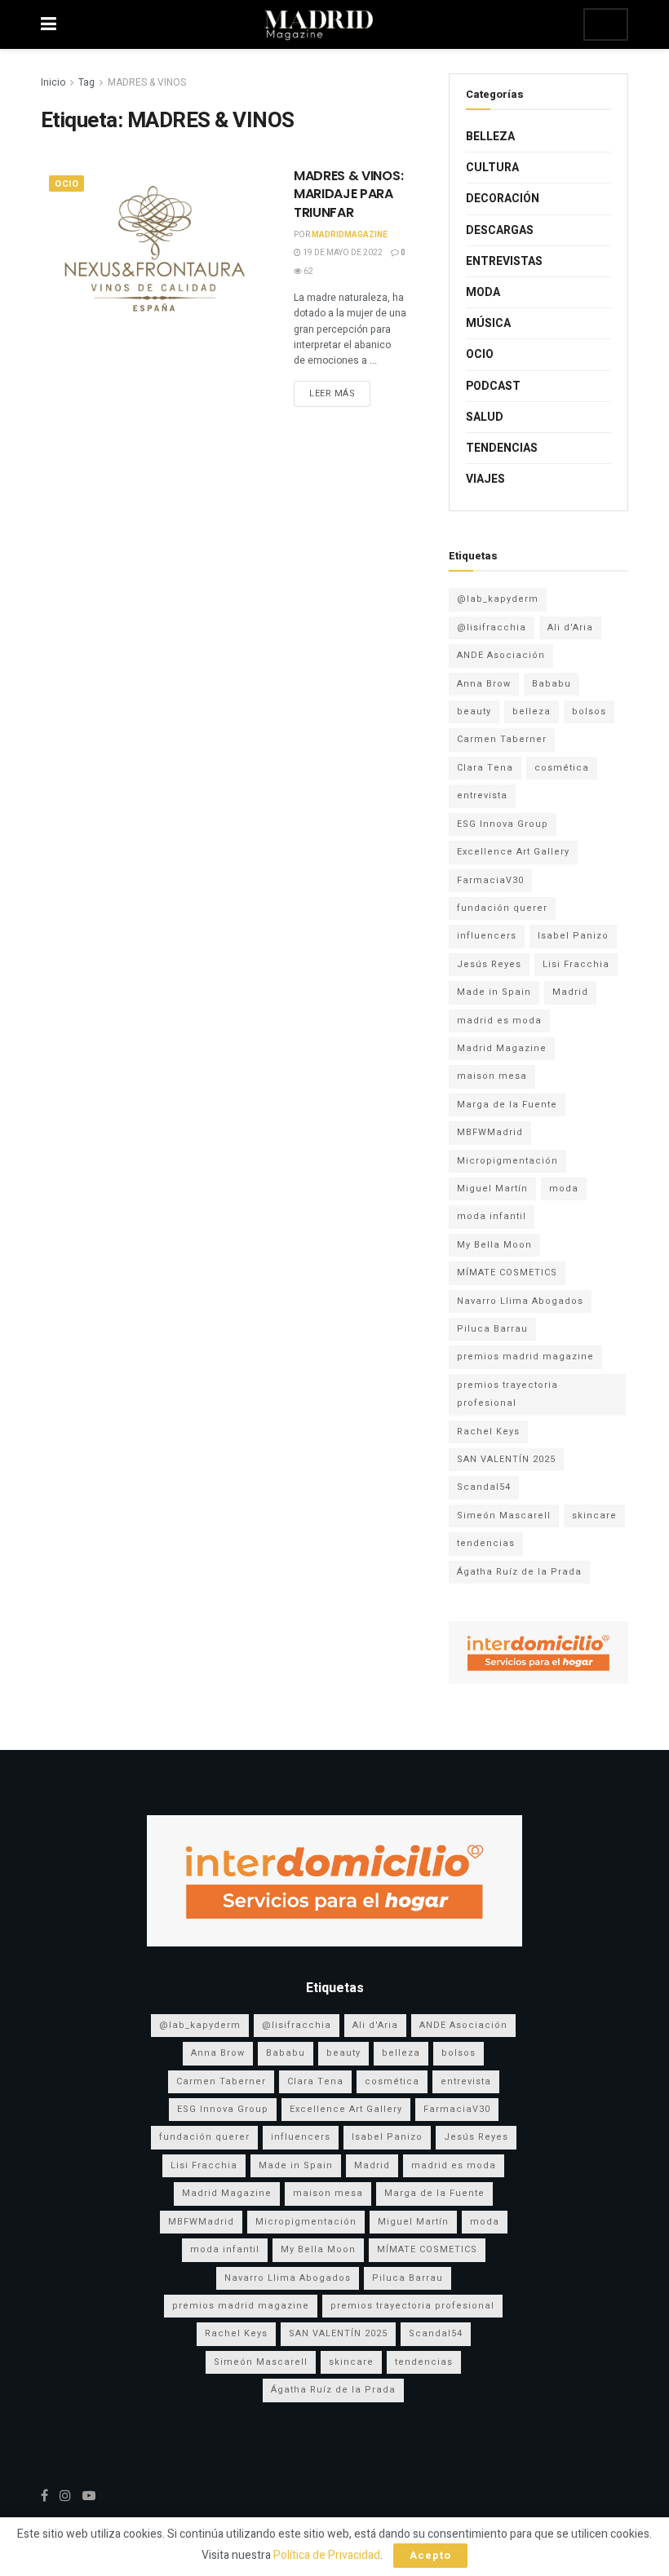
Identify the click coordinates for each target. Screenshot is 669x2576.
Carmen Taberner (502, 739)
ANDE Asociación (501, 655)
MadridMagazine (350, 235)
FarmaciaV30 (490, 880)
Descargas (500, 230)
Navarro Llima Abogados (520, 1301)
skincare (594, 1515)
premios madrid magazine (525, 1356)
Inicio (53, 82)
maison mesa (492, 1076)
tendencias (486, 1543)
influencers (486, 936)
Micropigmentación (507, 1161)
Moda (483, 292)
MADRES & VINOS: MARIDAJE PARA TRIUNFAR (348, 194)
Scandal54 (484, 1487)
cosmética (561, 768)
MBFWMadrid (490, 1132)
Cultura (492, 167)
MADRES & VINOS (147, 82)
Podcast (493, 386)
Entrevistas (504, 261)
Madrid (570, 992)
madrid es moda (499, 1020)
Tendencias (502, 448)
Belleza (490, 136)
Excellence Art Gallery (513, 852)
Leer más (332, 393)
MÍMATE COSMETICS (507, 1272)
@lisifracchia (491, 627)
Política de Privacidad (326, 2555)
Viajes (485, 479)
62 (307, 271)
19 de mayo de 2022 (342, 252)
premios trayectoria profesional (507, 1394)
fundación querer (502, 908)
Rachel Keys (488, 1431)
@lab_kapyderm (497, 599)
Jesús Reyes (489, 964)
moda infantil (491, 1216)
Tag (86, 82)
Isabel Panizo (573, 936)
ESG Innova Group (502, 824)
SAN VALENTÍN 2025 (506, 1459)
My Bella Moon (494, 1245)
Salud (484, 417)
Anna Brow (484, 684)
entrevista (482, 795)
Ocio (66, 184)
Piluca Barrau (492, 1329)
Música (488, 323)
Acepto (430, 2555)
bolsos (589, 711)
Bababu (551, 684)
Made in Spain (494, 992)
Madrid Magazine (502, 1048)
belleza (531, 711)
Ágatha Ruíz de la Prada (519, 1572)
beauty (474, 711)
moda (563, 1188)
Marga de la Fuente (507, 1104)
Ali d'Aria (570, 627)
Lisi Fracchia (576, 964)
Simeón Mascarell (504, 1515)
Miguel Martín (492, 1188)
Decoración (502, 198)
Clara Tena (485, 768)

——————————

## WHAT YOU SHOULD DO
In the entries above, find each line that has the word "VINOS". Copy it.

## WRITTEN SOLUTION
MADRES & VINOS: MARIDAJE PARA TRIUNFAR (348, 194)
MADRES & VINOS (147, 82)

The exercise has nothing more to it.